Differential regulation of umbilical cord blood and leukemic B cells by interferon-alpha (IFN-alpha): observations in cultured cells.

The exact mechanism of the beneficial therapeutic action of interferon-a (IFN-alpha) in B-cell-lineage malignancies has not been adequately explained. Here we report on the differential effect of IFN-alpha2b on non-malignant B cells of umbilical cord blood and leukemic B-cell lines JY, BL-41 and BCBL-1. Leukemic cell proliferation was characterized by colony assay, whereas apoptosis was investigated by flow cytometry of propidium iodide-stained cells. The degree of differentiation was evaluated by measuring the expression level of Fcgamma receptor-II (FcgammaRII) labeled with anti-CD32-FITC monoclonal antibody using flow cytometry. IFN-alpha protected umbilical cord blood CD19-positive B lymphocytes from apoptotic cell death in vitro.
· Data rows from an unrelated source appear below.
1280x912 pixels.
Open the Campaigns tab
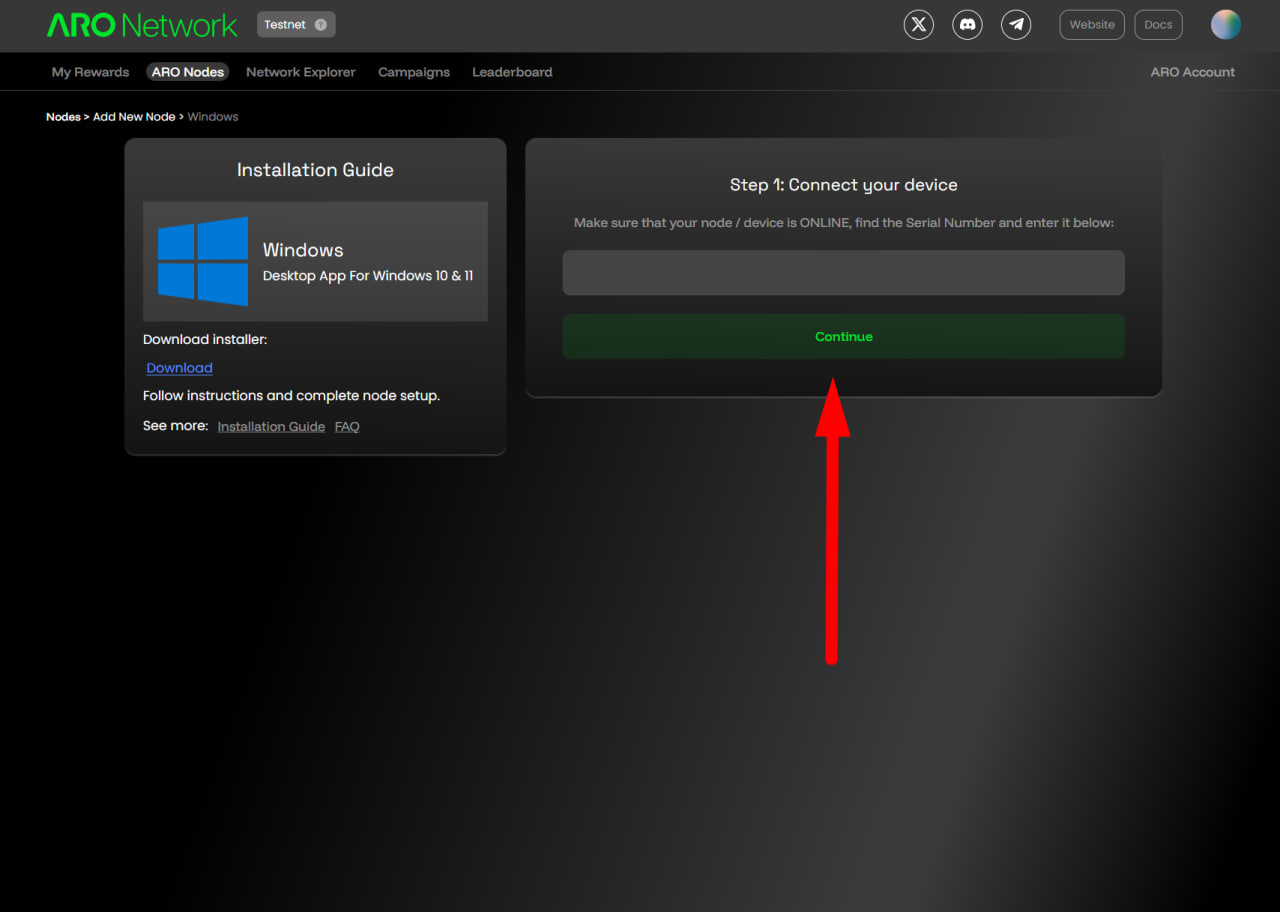(414, 72)
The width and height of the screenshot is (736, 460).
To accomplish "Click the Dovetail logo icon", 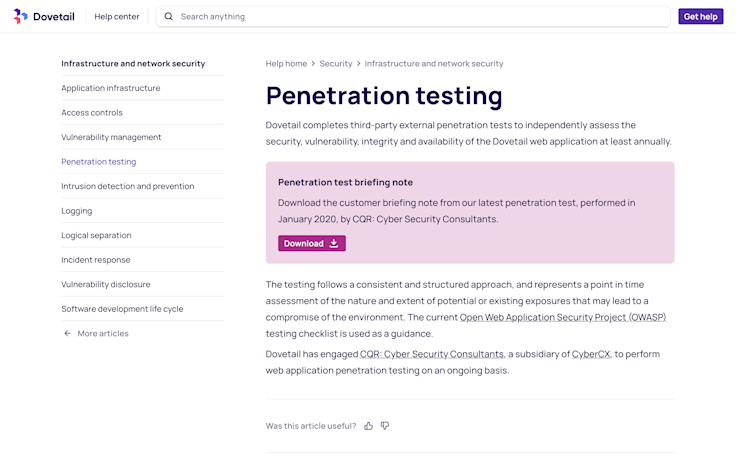I will point(21,16).
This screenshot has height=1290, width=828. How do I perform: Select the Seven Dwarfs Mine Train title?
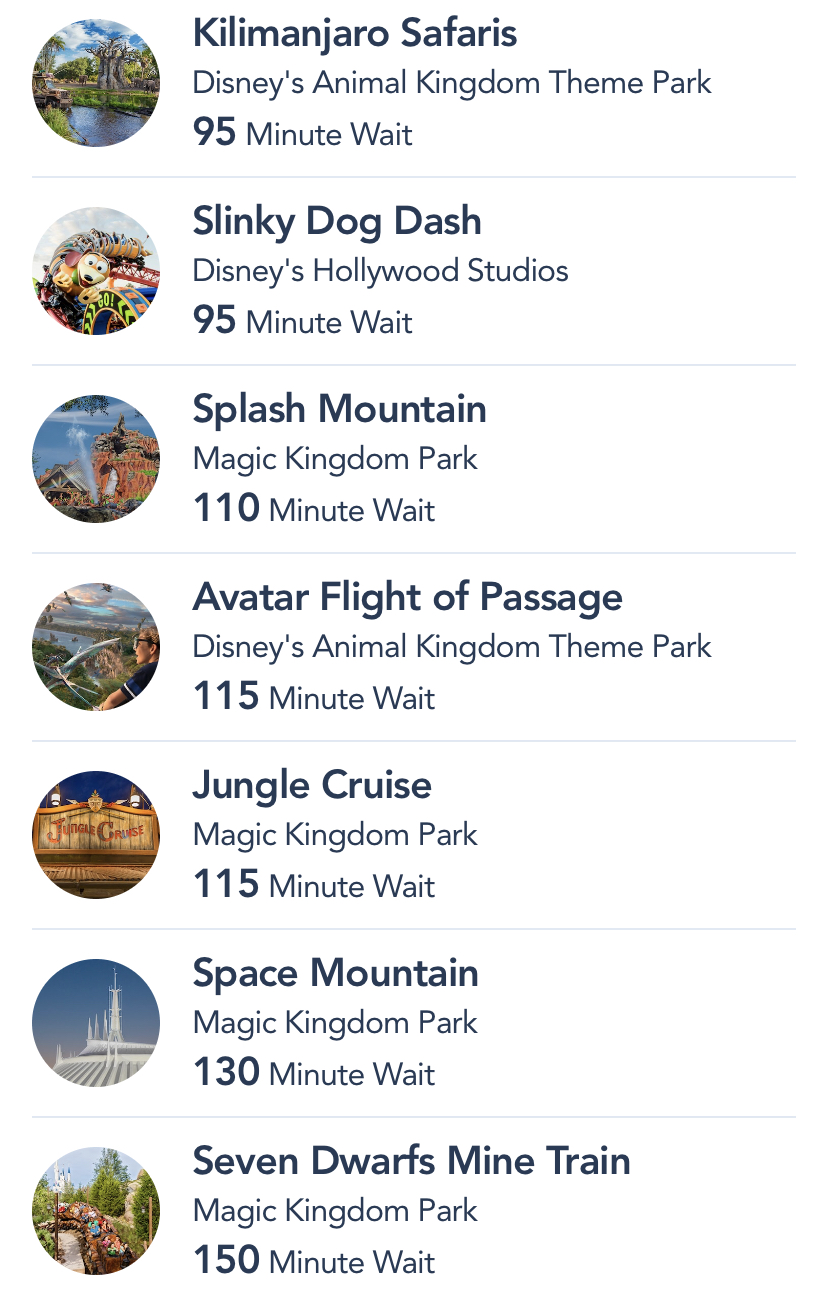[412, 1161]
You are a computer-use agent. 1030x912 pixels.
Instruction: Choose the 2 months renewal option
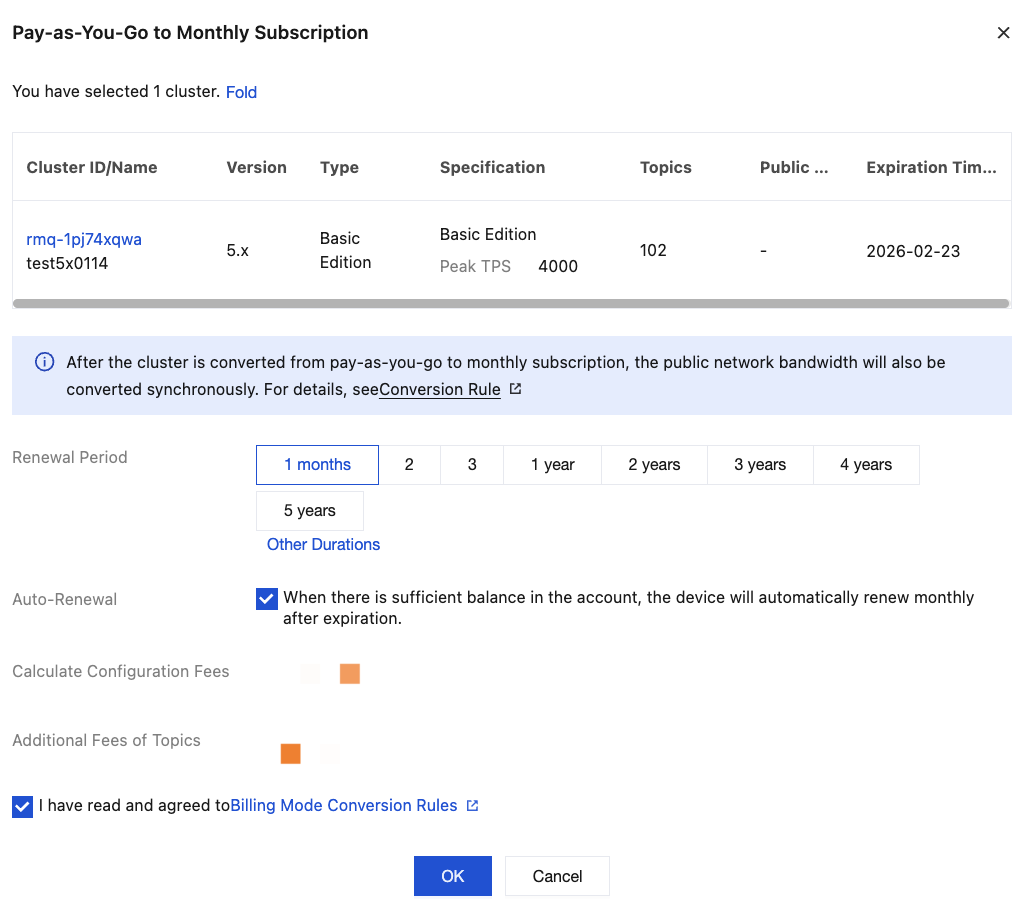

IFN-alpha significantly decreased colony formation of all three cell lines, and in contrast to normal cells, induced apoptosis in JY and BL-41 and excessive necrosis in HHV-8 infected BCBL-1 cells. FcgammaRII was upregulated both in normal and in leukemic B cells as indicated by an increase both in the proportion of CD32-positive cells and the mean fluorescence intensity. From our results it seems that antiproliferative, apoptotic and differentiative effects of IFN-alpha are interrelated but distinct cellular events, which are differentially regulated in normal, leukemic and virus-infected cells of the B-cell lineage.